Pour la première fois, le Premier ministre sénégalais, Ousmane Sonko, a levé le voile sur sa rémunération, dissipant ainsi les rumeurs qui circulaient depuis plusieurs mois. Lors d’un meeting à Thiès en prélude aux élections législatives, Sonko a pris l’initiative d’annoncer son salaire mensuel, fixant ainsi les chiffres à 4,3 millions de francs CFA, contre 4,8 millions pour le président de la République, Bassirou Diomaye Faye. Cette différence de 500 000 francs CFA entre leurs salaires a suscité des réactions, car elle incarne la volonté de transparence prônée par les nouvelles autorités sénégalaises.
L’annonce de Sonko intervient dans un contexte où la déclaration de patrimoine du président avait déjà révélé sa propre rémunération, soulevant des interrogations sur celle des autres membres du gouvernement. Dans une démarche de transparence exemplaire, Sonko a répondu à cet appel citoyen, démontrant ainsi son engagement à instaurer une gestion rigoureuse des ressources de l’État.

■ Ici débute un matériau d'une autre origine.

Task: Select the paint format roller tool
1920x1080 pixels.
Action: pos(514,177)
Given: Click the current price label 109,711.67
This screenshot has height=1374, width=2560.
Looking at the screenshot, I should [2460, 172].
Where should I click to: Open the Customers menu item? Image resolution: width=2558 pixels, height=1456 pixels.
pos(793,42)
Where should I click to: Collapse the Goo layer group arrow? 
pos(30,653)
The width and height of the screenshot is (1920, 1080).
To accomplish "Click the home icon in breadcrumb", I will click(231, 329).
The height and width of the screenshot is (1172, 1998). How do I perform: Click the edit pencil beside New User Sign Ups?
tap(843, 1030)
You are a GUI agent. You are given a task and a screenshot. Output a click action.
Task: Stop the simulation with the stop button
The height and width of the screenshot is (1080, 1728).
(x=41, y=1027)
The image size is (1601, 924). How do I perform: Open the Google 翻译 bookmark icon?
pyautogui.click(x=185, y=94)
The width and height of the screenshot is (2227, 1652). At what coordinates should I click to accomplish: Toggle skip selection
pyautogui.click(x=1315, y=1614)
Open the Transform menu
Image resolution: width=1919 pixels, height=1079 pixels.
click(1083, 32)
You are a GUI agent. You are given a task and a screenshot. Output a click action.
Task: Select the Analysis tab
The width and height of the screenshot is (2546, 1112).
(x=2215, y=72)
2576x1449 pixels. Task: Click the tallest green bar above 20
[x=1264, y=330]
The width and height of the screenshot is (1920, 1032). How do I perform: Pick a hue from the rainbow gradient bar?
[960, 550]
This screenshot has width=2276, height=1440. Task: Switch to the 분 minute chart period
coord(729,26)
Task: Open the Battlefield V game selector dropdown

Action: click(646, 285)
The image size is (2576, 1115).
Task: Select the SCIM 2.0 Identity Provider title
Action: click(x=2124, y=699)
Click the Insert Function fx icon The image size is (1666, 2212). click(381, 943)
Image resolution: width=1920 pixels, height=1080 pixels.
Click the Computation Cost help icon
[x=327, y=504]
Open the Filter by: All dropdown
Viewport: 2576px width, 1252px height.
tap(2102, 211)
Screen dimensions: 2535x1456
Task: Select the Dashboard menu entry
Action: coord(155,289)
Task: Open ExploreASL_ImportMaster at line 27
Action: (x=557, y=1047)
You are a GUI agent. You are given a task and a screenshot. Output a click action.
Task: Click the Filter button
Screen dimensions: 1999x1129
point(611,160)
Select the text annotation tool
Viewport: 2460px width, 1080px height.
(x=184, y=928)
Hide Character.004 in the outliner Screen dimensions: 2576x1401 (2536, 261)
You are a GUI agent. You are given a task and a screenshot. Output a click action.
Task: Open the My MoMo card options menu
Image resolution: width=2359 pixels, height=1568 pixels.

Ces salaires, bien qu’ils puissent sembler relativement modestes en comparaison avec ceux de nombreux pays africains, marquent une rupture symbolique avec les pratiques antérieures. Sonko et le président Faye avaient d’ailleurs vivement critiqué, lorsqu’ils étaient dans l’opposition, les rémunérations excessives et les dépenses inutiles des précédents régimes. En s’engageant aujourd’hui à rationaliser les finances publiques, le gouvernement souhaite renforcer la confiance des Sénégalais et contribuer à un redressement économique durable.
Cette approche de transparence financière et de rationalisation pourrait ainsi marquer un tournant dans la gouvernance sénégalaise, permettant de réduire les dépenses superflues et de rediriger les ressources vers les priorités nationales.